At some point you have to admit that for Danes, Danish lives are more valuable than non-Dane lives (same goes for every country). This isn't something that politicians can really say out loud, though, and the pro-refugee camp is milking it for all it's worth with the emotional appeals.
Okay, so a father and his child are at the border, what do you say to him? This is posed as a rhetorical question, the implication being that of course you help a fellow in need, yet the answer to that should be easy: you turn him away. It's a really small percentage of these refugees that are actual refugees, anyway, that actually have things really bad. Most of them had money to pay smugglers charging exorbitant fees.
So back to what I mentioned earlier, the lives of your own citizens is worth a lot more than the lives of anyone else, this is the unspoken truth. If this weren't the case, then governments would find the bare minimum living standard, force all their citizens to that, then give the left-over money to those truly in need in Africa, South America, the Middle East, etc. You know, the people actually dying of thirst and hunger, being forced to become child soldiers, sold to sex slavery, dying of disease... as opposed to, oh, I don't know, these healthy, well-fed young males streaming into Europe.

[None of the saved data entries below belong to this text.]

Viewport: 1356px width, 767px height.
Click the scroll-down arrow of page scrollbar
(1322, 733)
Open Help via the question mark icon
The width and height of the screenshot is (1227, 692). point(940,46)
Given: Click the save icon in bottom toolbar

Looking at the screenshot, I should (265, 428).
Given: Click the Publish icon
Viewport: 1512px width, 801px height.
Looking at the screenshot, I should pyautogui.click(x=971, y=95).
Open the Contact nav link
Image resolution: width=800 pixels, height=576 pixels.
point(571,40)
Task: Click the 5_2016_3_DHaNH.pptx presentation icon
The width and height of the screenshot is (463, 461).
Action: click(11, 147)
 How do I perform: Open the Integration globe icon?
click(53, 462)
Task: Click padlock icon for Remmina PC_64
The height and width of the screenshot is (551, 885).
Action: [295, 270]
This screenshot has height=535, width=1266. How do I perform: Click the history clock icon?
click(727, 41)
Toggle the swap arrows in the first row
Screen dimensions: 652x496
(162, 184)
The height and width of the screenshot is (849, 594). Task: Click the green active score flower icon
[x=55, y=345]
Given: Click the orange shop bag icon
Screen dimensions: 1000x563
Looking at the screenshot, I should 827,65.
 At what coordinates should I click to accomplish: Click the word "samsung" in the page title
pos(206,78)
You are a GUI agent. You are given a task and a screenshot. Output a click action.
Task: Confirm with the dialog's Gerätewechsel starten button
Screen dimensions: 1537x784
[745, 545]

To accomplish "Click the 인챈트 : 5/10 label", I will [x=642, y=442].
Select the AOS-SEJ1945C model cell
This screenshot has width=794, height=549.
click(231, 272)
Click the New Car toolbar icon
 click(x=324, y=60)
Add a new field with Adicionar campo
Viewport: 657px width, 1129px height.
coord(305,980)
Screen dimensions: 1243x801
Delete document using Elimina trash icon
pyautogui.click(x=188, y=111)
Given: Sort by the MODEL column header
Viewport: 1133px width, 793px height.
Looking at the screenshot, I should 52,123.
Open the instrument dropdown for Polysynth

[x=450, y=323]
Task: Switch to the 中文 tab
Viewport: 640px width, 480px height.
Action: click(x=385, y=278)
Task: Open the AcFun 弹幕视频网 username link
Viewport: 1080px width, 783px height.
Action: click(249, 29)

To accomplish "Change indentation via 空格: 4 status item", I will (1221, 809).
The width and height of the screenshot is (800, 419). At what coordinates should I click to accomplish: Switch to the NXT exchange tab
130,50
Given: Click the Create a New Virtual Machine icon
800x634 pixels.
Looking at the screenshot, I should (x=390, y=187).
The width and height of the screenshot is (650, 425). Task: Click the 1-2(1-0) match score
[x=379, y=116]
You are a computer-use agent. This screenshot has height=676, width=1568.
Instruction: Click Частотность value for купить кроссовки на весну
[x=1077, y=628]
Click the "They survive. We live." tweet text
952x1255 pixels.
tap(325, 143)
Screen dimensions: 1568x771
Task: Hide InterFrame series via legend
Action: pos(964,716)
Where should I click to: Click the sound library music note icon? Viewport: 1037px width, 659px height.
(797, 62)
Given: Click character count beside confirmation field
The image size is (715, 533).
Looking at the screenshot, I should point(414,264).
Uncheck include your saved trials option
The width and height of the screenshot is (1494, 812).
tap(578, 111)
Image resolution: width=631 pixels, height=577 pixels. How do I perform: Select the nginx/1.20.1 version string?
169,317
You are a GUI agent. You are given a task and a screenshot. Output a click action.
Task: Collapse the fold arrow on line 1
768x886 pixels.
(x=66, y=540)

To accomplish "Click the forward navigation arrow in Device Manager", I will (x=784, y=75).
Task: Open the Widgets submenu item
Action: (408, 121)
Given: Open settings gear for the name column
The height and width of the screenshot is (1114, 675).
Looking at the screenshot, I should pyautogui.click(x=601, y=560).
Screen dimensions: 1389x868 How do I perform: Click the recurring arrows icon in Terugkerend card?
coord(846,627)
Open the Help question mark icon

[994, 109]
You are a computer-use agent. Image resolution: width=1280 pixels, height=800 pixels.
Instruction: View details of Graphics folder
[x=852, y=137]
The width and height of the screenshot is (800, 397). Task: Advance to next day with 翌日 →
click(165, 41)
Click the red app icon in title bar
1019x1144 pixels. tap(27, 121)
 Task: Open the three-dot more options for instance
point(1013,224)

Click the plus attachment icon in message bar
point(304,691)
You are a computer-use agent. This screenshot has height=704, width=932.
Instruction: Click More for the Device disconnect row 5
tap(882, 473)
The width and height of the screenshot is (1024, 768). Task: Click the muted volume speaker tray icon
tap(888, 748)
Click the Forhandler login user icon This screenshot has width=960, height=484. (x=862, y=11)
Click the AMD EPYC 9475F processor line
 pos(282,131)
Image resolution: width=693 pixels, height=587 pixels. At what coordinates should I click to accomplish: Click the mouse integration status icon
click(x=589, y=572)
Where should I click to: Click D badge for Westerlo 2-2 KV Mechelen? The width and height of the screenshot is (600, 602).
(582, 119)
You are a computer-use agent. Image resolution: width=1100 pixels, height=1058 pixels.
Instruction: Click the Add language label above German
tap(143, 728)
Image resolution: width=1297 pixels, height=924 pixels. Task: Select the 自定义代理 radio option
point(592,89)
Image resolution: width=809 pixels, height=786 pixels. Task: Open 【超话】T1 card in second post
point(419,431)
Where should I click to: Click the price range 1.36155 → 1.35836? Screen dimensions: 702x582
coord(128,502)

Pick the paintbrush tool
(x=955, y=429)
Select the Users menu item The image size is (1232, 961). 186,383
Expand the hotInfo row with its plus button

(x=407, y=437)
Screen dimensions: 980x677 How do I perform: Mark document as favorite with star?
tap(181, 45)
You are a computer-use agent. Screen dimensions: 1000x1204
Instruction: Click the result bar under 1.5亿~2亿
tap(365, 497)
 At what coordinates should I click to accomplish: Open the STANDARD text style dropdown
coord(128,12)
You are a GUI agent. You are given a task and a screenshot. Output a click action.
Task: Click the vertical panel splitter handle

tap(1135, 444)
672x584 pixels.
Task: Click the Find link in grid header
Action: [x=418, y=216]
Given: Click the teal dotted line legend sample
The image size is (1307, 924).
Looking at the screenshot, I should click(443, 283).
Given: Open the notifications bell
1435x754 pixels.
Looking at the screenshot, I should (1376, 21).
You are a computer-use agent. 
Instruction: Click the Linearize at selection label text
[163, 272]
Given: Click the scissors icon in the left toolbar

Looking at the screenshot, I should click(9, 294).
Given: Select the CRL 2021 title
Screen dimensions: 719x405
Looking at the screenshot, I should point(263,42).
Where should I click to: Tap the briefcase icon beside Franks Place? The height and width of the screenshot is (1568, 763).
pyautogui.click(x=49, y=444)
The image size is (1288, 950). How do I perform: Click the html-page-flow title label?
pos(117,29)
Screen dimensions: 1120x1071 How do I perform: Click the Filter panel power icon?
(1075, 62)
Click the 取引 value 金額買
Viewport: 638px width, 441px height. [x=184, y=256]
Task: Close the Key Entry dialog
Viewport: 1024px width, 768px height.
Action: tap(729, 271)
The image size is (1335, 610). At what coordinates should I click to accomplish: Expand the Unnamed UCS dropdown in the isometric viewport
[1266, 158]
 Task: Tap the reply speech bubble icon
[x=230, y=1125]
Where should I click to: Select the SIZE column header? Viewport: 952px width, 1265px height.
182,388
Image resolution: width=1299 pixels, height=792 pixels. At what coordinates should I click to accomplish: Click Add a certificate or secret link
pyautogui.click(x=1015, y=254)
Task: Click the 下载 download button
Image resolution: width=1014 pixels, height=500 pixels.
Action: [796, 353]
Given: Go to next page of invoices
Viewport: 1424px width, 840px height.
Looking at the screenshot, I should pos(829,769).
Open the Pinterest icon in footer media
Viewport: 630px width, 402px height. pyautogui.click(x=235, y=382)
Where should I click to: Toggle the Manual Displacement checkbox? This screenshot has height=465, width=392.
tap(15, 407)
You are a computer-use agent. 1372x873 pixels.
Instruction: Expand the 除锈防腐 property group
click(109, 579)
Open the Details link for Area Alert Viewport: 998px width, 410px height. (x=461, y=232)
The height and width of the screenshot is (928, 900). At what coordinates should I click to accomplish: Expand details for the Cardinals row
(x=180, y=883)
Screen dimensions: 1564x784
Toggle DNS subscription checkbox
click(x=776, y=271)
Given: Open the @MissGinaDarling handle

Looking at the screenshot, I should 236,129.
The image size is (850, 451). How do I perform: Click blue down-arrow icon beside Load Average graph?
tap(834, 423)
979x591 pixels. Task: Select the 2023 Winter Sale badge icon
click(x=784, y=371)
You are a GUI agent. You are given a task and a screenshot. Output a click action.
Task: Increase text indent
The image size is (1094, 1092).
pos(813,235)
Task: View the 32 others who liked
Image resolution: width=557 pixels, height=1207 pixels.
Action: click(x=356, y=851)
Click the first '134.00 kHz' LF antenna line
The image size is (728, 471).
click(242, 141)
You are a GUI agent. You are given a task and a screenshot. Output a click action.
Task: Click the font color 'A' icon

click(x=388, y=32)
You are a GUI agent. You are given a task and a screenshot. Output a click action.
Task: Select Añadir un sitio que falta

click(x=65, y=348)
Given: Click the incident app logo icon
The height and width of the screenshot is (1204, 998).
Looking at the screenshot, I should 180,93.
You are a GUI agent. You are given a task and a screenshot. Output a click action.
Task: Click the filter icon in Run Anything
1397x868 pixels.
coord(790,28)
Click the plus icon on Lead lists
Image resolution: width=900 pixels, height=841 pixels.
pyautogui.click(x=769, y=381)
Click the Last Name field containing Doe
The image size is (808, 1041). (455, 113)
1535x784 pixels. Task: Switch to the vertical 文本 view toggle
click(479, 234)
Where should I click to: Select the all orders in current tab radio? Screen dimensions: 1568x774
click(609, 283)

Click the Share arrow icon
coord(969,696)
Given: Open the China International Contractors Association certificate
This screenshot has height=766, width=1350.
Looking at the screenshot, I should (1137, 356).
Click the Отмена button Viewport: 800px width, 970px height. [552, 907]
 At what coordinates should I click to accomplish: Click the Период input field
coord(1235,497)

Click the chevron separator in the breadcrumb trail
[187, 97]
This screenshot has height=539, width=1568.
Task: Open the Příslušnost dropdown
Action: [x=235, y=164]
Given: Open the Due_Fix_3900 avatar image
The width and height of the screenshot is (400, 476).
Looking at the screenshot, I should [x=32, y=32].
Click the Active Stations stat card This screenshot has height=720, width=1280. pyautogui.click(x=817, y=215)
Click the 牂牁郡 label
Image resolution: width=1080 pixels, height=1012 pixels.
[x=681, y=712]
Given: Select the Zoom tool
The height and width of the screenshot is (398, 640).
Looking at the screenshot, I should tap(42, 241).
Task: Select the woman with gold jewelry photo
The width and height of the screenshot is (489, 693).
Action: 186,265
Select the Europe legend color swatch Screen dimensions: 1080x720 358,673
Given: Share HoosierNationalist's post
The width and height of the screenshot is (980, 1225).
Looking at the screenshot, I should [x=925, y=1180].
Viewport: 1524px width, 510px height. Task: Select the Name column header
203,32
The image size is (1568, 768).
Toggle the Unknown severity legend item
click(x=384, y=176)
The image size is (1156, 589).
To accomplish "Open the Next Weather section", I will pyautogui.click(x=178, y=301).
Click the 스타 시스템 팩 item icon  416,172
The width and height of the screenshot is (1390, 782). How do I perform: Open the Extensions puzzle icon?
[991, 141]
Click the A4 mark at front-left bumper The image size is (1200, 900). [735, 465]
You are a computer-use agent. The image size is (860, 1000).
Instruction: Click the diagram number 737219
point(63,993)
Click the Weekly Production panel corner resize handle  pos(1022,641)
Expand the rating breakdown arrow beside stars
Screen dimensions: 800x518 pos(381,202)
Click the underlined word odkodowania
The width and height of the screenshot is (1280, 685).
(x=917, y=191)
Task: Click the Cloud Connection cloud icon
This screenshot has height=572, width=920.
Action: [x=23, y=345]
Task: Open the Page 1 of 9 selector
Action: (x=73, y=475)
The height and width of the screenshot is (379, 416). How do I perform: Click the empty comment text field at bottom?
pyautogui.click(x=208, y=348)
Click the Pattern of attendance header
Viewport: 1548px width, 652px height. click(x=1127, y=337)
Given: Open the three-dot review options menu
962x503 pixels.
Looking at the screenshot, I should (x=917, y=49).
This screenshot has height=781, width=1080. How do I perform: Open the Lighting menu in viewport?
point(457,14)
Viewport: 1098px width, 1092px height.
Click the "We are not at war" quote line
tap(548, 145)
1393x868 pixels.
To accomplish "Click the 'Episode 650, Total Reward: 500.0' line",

Things being as they are, i.e., citizens having more value than foreigners, the appeals to emotion should hold no weight in these discussions. It should be about the raw facts, the consequences, the crime rates- but of course, the pro-immigration camp only uses statistics like a drunkard uses a lamppost: for support, not for illumination. That is, when they, ever so rarely, choose to engage numbers and logic at all instead of sticking to their emotionally stirring imagery.
If you want to spend money to save human lives, taking these refugees is not the effective way of doing that. It isn't effective altruism.
Naturally, that means fuck-all to the general public. Humans tend to only care about what they can see or imagine. And there are so many biases in play, like scope insensitivity, and the fact that politicians deal with The Crowd, not individuals, and the crowd doesn't care about what makes sense and what doesn't. Gustav Le Bon wrote a pretty good book about that.